After graduating from the academy with honors, he expressed desire to
go back commanding the submarine, and was returned to the same
position he left prior to the academy.
His love for the sea and submarines was much stronger than his desire
to take a new vessel commanding position. The beginning of war, on
June 22, 1941, the L-3 submarine, also known by the name of
"Frunzevets", met in Libava (Liepaja), Lithiania, USSR
Grishchenko received orders to set a minefield nearby. It was a
complete success. Literally a few days later, two
powerful explosions thundered here, and the Germans lost two of their
loaded transports, "Egerau" and "Henny".
The tough early war days of 1941 "L-3's" were harsh, but much needed
fighting education. During that time, Grishchenko went out on 3
missions, destroying four enemy ships.
Each of the transports he sank were loaded with military supplies
equal in value to a full rifle regiment. So, in the first year of the
war Grishchenko sent an equivalent of an enemy division to the bottom
of the sea. In November 1942, the "L-3" submarine under the command of
Captain 3rd Rank P.D. Grishchenko was the first to visit the most
remote southwestern part of the Baltic Sea.

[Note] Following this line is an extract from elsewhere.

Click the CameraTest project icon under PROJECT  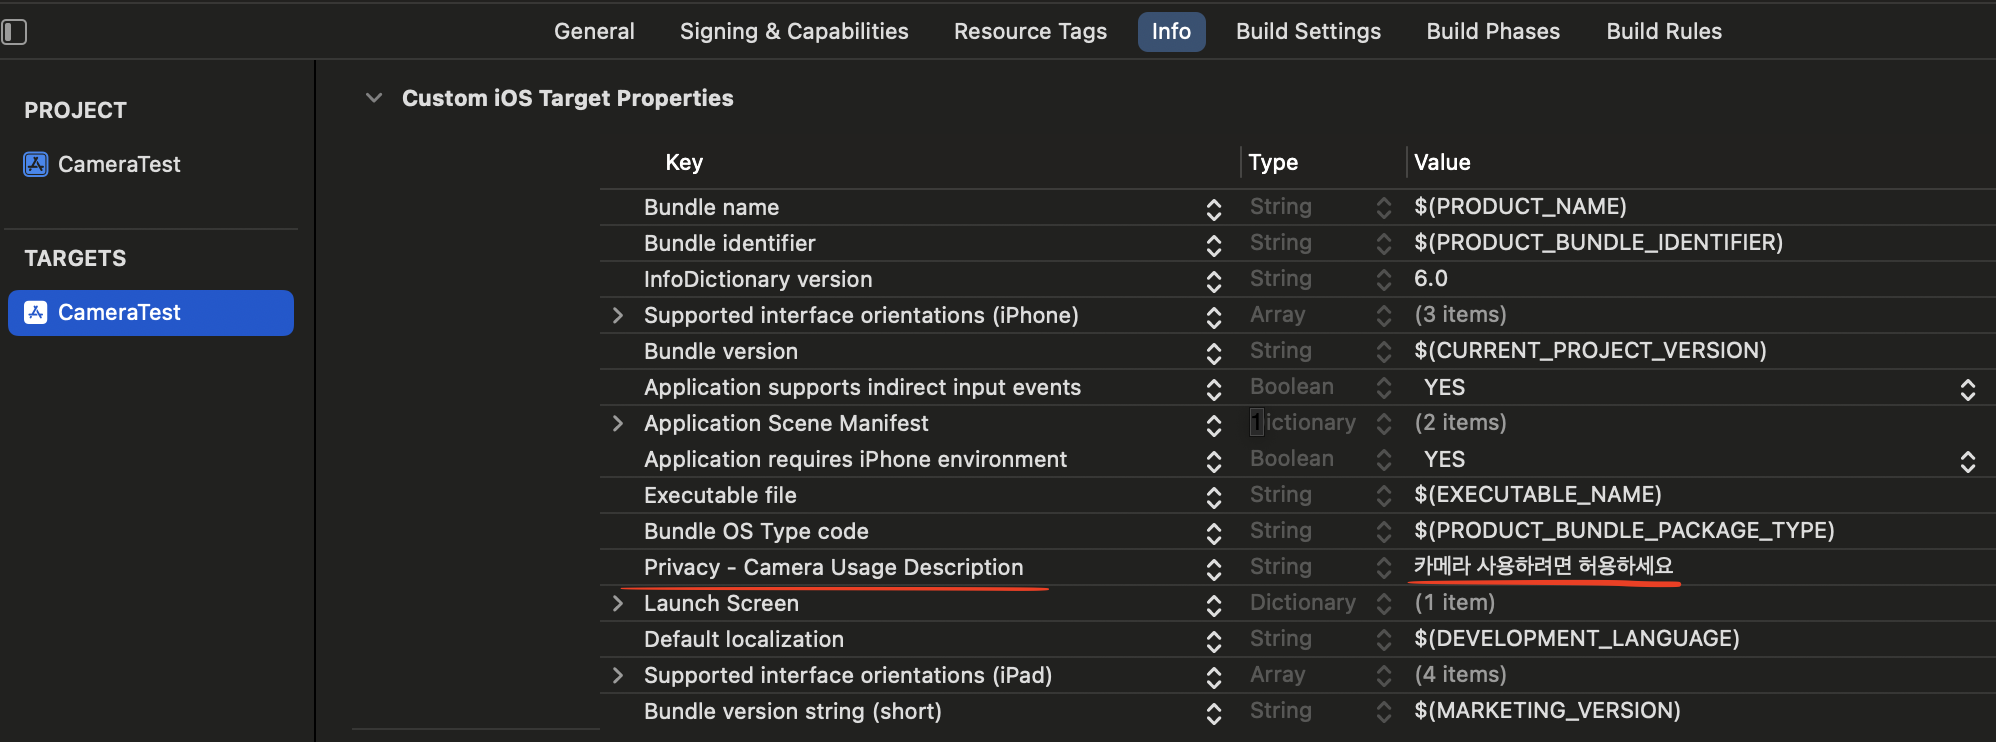[36, 164]
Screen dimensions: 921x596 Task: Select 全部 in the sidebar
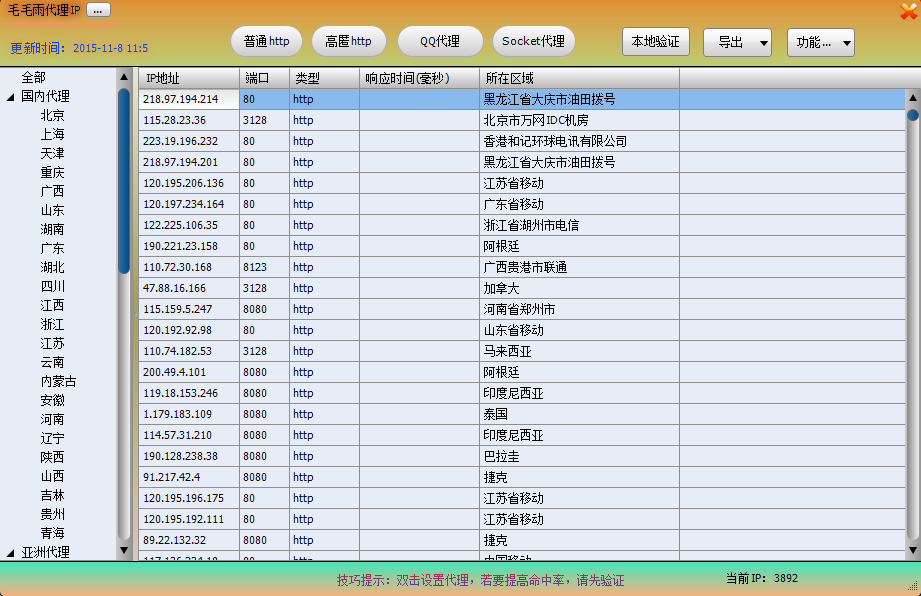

Under the enemy's nose, the submariners set underwater mine fields,
which brought down "Ostland" (2125 tons), "Hindenburg" (7880 tons),
"Dirschau" (762 tons), "Marie Ferdinant" (1757 tons), "Tristan"(1765
tons)" and Grundzess"(866 tons) transports. While overcoming
anti-submarine nets, the boat was rammed by the enemy ship and lost
both periscopes (commander and anti-aircraft), and, therefore, sailed
"blind" in the submerged state before returning to base.
It was impossible not to recognize Grishchenko's achievements
in the navy; after his departure, many experts noted his special
style or “handwriting”. Some of his submarine moves had a
tinge of genius.
He carried out his most famous salvo torpedo attacks in violation of
all Soviet fleet regulations and instructions. On August 18, 1942,
Grishchenko discovered a large German caravan through the periscope
and attacked it.
Two simultaneously launched torpedoes literally broke apart a tanker
with a displacement of fifteen thousand tons. A week later, with a
four-torpedo salvo, he sank two transports at once. During the war L-3
submarine under his command sank 28 enemy ships and support vessels.
Hero submariner Pyotr Denisovich Grishchenko passed away on 14 January
1991, in Moscow, where he was buried.